What was the children's favorite experience? Definitely the animals from the Modesto museum's traveling exhibit, said several.

"The funniest bit was the skink with the blue tongue," said Peter Pacheco.

"I enjoyed writing thank you letters to Mr. McRitchie," said another girl attending the camp.

"I liked all the crafts," added Robert Pacheco.

"The kids and the hike," were the favorites for recreation aide Juanita Argumedo. "The only disappointing thing is we had to stay away from the river this year because it's running so high and fast. We're used to making boats and floating them in the shallows."

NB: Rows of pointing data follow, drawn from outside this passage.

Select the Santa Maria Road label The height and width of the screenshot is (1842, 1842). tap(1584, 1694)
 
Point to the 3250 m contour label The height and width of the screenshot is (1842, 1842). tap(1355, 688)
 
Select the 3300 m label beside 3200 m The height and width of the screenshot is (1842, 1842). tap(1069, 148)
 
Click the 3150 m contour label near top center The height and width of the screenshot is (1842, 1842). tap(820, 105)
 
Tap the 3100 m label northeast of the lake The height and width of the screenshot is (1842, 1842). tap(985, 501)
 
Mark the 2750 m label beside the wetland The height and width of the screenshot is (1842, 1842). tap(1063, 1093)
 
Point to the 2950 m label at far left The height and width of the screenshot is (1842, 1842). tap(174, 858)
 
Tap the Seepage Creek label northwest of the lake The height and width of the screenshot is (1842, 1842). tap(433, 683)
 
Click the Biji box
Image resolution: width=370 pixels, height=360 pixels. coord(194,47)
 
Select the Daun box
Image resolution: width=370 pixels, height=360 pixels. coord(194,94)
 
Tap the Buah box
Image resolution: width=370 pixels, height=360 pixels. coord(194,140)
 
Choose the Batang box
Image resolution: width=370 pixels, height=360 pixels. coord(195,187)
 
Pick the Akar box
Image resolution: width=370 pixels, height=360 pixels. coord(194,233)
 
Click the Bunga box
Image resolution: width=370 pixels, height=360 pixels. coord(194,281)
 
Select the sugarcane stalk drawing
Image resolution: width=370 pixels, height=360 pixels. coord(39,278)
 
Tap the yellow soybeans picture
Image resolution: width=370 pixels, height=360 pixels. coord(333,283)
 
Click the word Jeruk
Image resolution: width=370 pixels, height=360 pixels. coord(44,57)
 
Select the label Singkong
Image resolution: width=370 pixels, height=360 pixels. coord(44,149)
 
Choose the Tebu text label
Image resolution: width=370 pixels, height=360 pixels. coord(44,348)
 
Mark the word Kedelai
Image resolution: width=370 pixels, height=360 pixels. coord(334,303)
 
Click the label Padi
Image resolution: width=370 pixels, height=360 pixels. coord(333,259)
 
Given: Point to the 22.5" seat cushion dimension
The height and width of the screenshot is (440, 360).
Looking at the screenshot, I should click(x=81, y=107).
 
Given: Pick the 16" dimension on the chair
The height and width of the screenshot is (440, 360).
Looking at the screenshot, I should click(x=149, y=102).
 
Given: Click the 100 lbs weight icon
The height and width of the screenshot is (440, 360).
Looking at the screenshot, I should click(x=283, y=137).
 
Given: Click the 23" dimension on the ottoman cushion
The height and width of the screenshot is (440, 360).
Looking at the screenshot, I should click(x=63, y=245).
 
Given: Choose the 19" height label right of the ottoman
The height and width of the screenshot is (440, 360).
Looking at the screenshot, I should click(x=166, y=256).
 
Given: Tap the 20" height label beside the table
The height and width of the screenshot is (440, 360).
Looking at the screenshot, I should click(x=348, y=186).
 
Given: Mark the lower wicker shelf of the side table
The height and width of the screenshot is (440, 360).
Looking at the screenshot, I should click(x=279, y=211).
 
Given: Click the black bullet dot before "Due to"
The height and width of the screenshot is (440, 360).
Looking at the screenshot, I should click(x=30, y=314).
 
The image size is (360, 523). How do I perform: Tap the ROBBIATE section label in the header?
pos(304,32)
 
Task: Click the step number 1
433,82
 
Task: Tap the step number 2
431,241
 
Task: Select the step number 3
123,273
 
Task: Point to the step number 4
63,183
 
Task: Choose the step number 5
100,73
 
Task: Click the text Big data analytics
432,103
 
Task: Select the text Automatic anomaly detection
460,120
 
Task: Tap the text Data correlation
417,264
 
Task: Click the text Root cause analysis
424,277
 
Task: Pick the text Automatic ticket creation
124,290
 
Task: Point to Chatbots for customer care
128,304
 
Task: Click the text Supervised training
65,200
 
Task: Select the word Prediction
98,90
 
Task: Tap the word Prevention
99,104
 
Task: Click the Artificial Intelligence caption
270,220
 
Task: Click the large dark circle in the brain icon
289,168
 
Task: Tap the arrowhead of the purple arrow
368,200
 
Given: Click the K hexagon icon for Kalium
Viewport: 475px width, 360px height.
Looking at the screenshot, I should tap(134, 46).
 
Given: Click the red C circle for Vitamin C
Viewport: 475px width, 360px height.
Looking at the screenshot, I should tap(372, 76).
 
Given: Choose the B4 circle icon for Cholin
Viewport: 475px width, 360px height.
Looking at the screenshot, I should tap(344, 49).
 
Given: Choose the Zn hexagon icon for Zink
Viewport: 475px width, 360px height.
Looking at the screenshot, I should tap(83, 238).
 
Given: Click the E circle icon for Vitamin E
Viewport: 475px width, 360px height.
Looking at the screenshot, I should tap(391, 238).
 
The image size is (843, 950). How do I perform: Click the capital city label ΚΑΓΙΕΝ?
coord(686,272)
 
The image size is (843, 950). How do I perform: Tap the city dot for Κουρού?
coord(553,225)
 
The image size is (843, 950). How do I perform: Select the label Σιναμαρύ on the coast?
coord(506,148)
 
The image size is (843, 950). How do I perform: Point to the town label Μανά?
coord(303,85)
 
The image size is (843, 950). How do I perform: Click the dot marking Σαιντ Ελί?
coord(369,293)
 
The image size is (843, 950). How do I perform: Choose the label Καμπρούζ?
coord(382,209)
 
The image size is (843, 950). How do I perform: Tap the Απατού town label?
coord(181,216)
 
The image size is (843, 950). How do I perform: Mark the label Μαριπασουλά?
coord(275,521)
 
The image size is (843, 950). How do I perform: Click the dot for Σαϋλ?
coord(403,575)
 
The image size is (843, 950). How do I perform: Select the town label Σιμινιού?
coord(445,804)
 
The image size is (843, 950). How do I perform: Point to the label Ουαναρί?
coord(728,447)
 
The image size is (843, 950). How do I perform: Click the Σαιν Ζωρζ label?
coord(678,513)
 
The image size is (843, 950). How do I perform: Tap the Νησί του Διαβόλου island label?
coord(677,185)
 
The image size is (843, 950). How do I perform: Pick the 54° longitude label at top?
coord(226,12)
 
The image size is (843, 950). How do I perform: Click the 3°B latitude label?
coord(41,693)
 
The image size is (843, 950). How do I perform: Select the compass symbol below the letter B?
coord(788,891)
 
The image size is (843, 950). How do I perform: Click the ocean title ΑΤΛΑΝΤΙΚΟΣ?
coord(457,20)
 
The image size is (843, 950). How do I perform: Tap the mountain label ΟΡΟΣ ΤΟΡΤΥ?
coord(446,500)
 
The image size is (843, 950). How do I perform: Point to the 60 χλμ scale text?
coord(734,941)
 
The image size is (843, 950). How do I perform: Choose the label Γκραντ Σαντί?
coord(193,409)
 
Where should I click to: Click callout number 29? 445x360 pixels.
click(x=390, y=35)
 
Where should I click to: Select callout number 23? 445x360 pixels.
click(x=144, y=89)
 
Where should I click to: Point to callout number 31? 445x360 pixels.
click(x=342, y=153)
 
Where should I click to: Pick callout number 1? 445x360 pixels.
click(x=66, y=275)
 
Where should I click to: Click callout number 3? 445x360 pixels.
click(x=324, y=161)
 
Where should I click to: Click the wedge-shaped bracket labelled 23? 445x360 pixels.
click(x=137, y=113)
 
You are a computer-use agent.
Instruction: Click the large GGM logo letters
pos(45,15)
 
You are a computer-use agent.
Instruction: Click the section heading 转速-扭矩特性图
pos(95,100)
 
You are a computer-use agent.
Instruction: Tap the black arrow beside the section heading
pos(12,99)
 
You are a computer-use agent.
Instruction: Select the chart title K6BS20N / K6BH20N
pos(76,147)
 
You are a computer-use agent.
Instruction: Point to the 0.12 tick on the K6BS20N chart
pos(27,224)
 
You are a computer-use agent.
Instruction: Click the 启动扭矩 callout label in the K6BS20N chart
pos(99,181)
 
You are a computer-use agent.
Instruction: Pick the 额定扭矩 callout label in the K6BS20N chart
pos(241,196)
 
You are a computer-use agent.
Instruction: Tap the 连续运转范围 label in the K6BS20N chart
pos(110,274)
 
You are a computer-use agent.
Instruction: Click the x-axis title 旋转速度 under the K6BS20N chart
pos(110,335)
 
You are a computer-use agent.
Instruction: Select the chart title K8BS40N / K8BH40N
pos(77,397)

One spirited game at the adventure camp involved a blue and yellow parachute with a beach ball rolled into in the center which the children contrived to direct into a pocket at each end by pulling and jerking on the parachute.

A favorite crafts activity was the making of what is called "God's Eye." It requires winding colored yarn around the center of crossed sticks to form a pattern resembling an all-seeing eye.

A botany major in college and later an agricultural consultant, McRitchie described the walk to see the park's flora and fauna in some detail.

He explained the difference between trees like the Valley oak that spreads its seeds by dropping acorns and the cottonwood that grow along the water's edge and disperses its seeds in clumps of cotton carried by the wind.

On their hike, the children saw squirrels, hawks and herons and traces of earth burrowing moles and gophers. Moles are meat eaters, McRitchie noted, but gophers are vegetarian and live on roots growing below the ground.

The hikers came upon coyote droppings and learned raccoons and possums are both nocturnal animals but the latter animal is more of a scavenger in its eating habits.

McRitchie noted the park's upper trail has more of a dry desert ecology whereas the lower trail along the river has a lot more flowers and waterside plants such as gourds.

He showed his followers "oak galls" or swellings on a tree trunk where a tiny wasp burrowed below the bark to lay its eggs. He talked about a local endangered species, the elderberry beetle, which must be protected during development. Laying their eggs on elderberry bushes, they flourish in the area just north of the Stanislaus River. Potential developers must obtain a biologist's report and take care to avoid the beetles' habitat.